• _Text block_:
○ ○ ○
7 Arrested Trying to #SaveUSPS
- Tuesday, 17 December 2013
introduction by the editor:
Few
today have not heard that the Post Office has been targeted for
privatization. As explained by the conservative Reason Foundation, “The
federal government operates numerous business enterprises that could be
converted into publicly traded corporations, including the USPS…”
While
the USPS is generally mistaken by an under-informed public as a
government-owned corporation like Amtrak, it is legally defined as an
“independent establishment of the executive branch.” As a
quasi-governmental agency, it has many special privileges including the
power of eminent domain, and an exclusive legal right to deliver
First-Class and Standard Mail. (In 2004, the U.S. Supreme Court ruled
that the USPS was not a government-owned corporation and could not be
sued under the Sherman Antitrust Act.)
So why privatize the Post Office? Isn’t it one
of the most criticized federal operations, accused of rampant
inefficiency…A hapless government operation that has been losing money
for years, resulting in the need for continuous rate increases? In the
age of electronic communication, is the USPS even still needed? Why
does government even need to be involved?
○ ○ ○
• _Given data_:
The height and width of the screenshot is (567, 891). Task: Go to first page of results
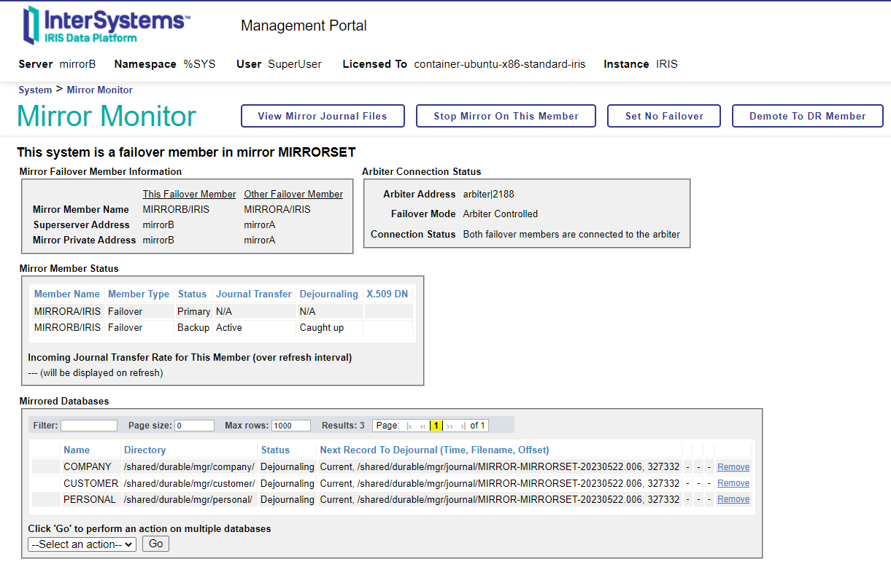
○ ○ ○
• _Stated exercise 1_: Copy the stretch of the USPS article from "So why privatize" through "to be involved?".
• _Stated exercise 2_:
Does the USPS article agree with each statement below? For each, answer yes or no and quote the deciding words.
(a) The USPS is legally defined as a government-owned corporation like Amtrak.
(b) The USPS holds an exclusive legal right to deliver First-Class and Standard Mail.
(c) In 2004 the U.S. Supreme Court ruled that the USPS could be sued under the Sherman Antitrust Act.

• _Final answer 1_:
So why privatize the Post Office? Isn’t it one
of the most criticized federal operations, accused of rampant
inefficiency…A hapless government operation that has been losing money
for years, resulting in the need for continuous rate increases? In the
age of electronic communication, is the USPS even still needed? Why
does government even need to be involved?

• _Final answer 2_:
(a) No: "it is legally defined as an “independent establishment of the executive branch.”"
(b) Yes: "an exclusive legal right to deliver First-Class and Standard Mail"
(c) No: "could not be sued under the Sherman Antitrust Act"